Walencja: Nie ma umowy, nie ma pieniędzy

źródło: własne [MK]; autor: michał

Walencja: Nie ma umowy, nie ma pieniędzy Dziś miało dojść do podpisania umowy na sprzedaż Estadio Mestalla. Środki dałyby pieniądze na ukończenie nowego stadionu Valencii. Ale pieniędzy nie ma, a terminy zaczynają gonić.

Reklama

31 marca miał być ważną datą w historii Valencii. Klub miał dziś podpisać umowę na sprzedaż Estadio Mestalla ze spółdzielnią ADU Mediterráneo, na mocy porozumienia wypracowanego w maju zeszłego roku. Okazuje się jednak, że ADU nie zdołała zgromadzić finansowych gwarancji dla transakcji wartej 113 mln €.

Już w niedzielę Valencia poinformowała swoich kibiców, że do transakcji na razie nie dojdzie.
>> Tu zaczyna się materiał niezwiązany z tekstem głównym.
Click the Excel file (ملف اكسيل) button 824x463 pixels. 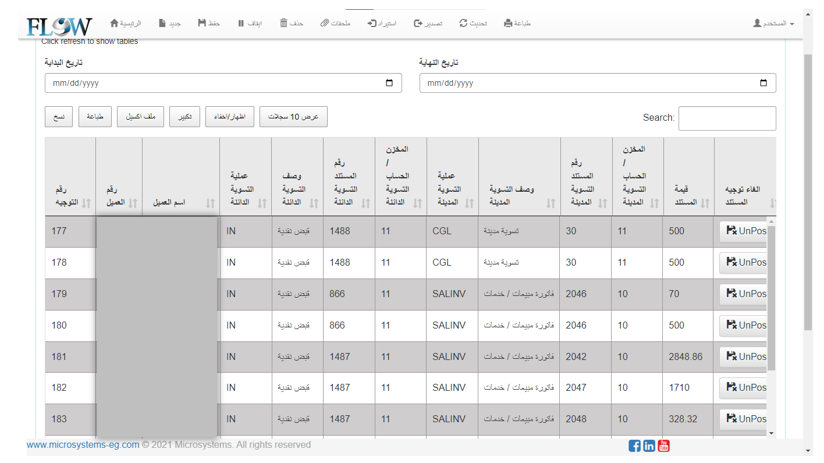coord(140,117)
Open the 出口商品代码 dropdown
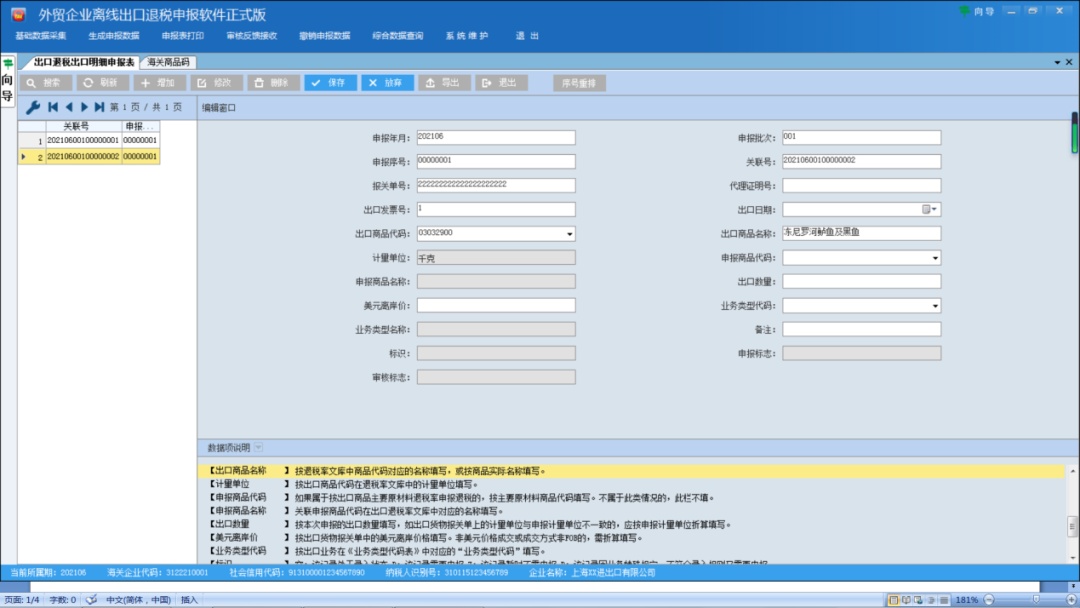 (x=570, y=234)
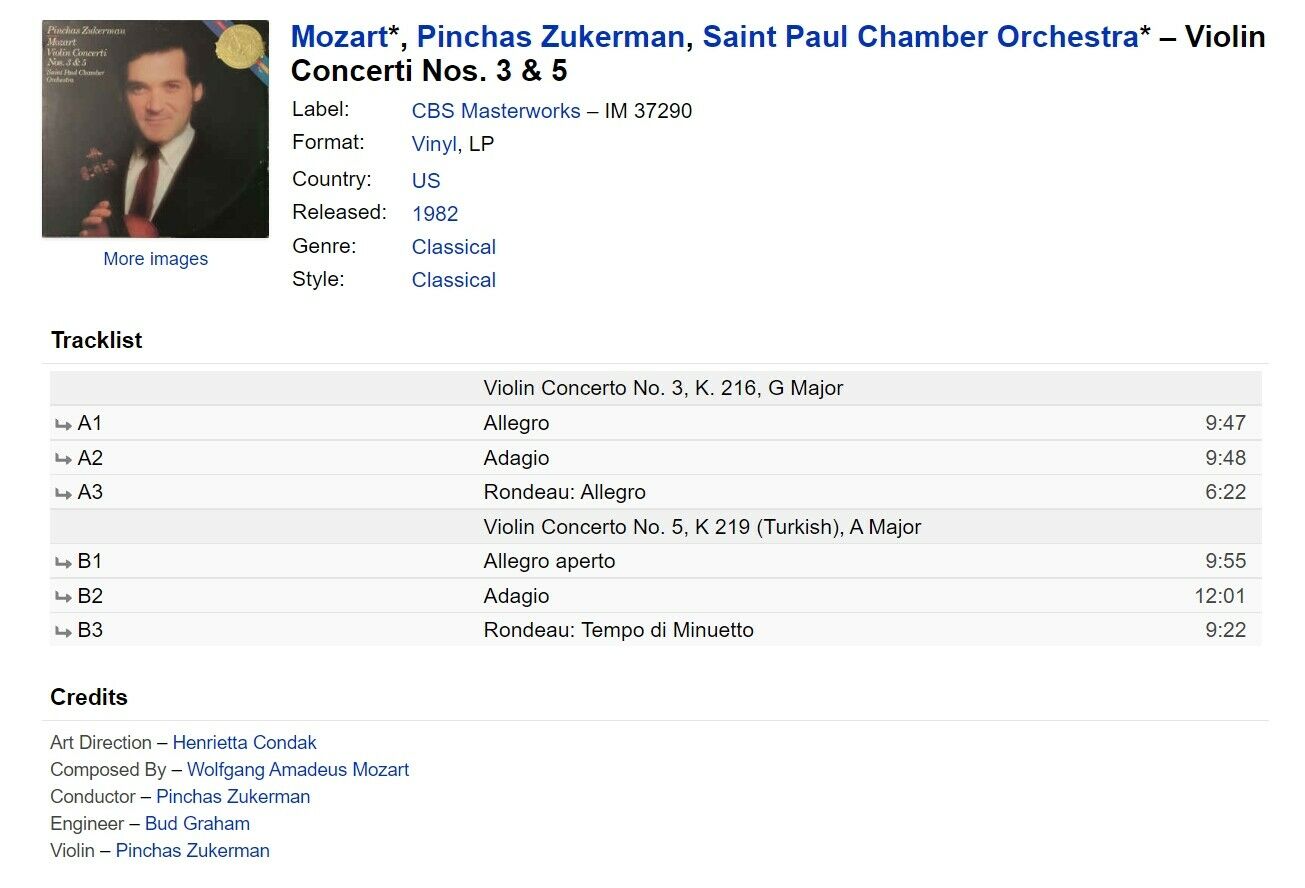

Kilka dni wcześniej ADU na spotkaniu z klubem potwierdziło, że nie zdoła zabezpieczyć pełnej kwoty. Przyczyną jest zachwianie rynku z powodu trwającej pandemii.

Mestalla

Ponieważ dziś wygasł termin ustalony między władzami Valencii a ADU, wygasło prawo pierwokupu i klub znów ma wolną rękę na znalezienie kontrahenta. Wyjściowo chętnych było ponad 20 firm, choć trudno spekulować, jakie zainteresowanie może pojawić się w obecnej sytuacji.

Nie oznacza to jednak, że ADU rezygnuje ze swoich planów dla przejęcia terenów. Przeciwnie – firma podjęła współpracę z funduszem z USA, który ma zapewnić lepsze warunki finansowe dla przedsięwzięcia (np. jedna z pięciu planowanych wież mieszkalnych ma być w całości przeznaczona pod wynajem krótkoterminowy, który daje znacznie wyższy zwrot).

Mestalla

Niedotrzymanie terminu podpisania umowy nie jest katastrofą, ale oznacza, że już jest opóźnienie w planach, najpewniej idące w tygodnie, a potencjalnie miesiące. Scenariuszy rozwiązania jest jednak kilka i wszystkie przewidują szczęśliwe zakończenie sytuacji. Pierwszy to podpisanie umowy na nowych warunkach z ADU Mediterráneo. Drugi – znalezienie nowego partnera (najpewniej potrwa dłużej). Trzeci wariant zakłada, że wkroczy właściciel klubu Peter Lim i sam dofinansuje Valencię na środkami w podobnej wysokości.

Wydaje się, że wiele może zależeć od skali kryzysu wywołanego przez trwającą pandemię. Trzeba bowiem pamiętać, że sprzedaż Mestalli miała już być zabezpieczeniem dla budowy nowego stadionu, gdy nastąpił kryzys w 2008 i zawalił się rynek nieruchomości w Hiszpanii. Dopiero po dekadzie rynek był na tyle korzystny, by sprzedać stadion. Jeśli znów dojdzie do krachu, najbardziej opłacalne może okazać się rozwiązanie trzecie, czyli interwencja Petera Lima i odłożenie sprzedaży na później.

Mestalla

To jednak na razie spekulacja – wszystko będzie zależeć od rozwoju sytuacji. Co ważne, miasto Walencja naciska na klub, by możliwie szybko wznowił prace nad opuszczonym od 2009 nowym stadionem. A właśnie na to potrzebne są pieniądze ze sprzedaży Mestalli.

O ile samorząd nie może ingerować w transakcję między Valencią a ADU, o tyle ma narzędzia wymuszania dalszych kroków na porzuconej budowie. Dziś burmistrz Joan Ribó publicznie przypomniał klubowi, że ten zobowiązał się przeprowadzić prace, by pustostan w biznesowym centrum miasta przestał straszyć. Dla miasta to kwestia prestiżu i wizerunku. Wg obecnych oczekiwań stadion ma być gotowy w 2022.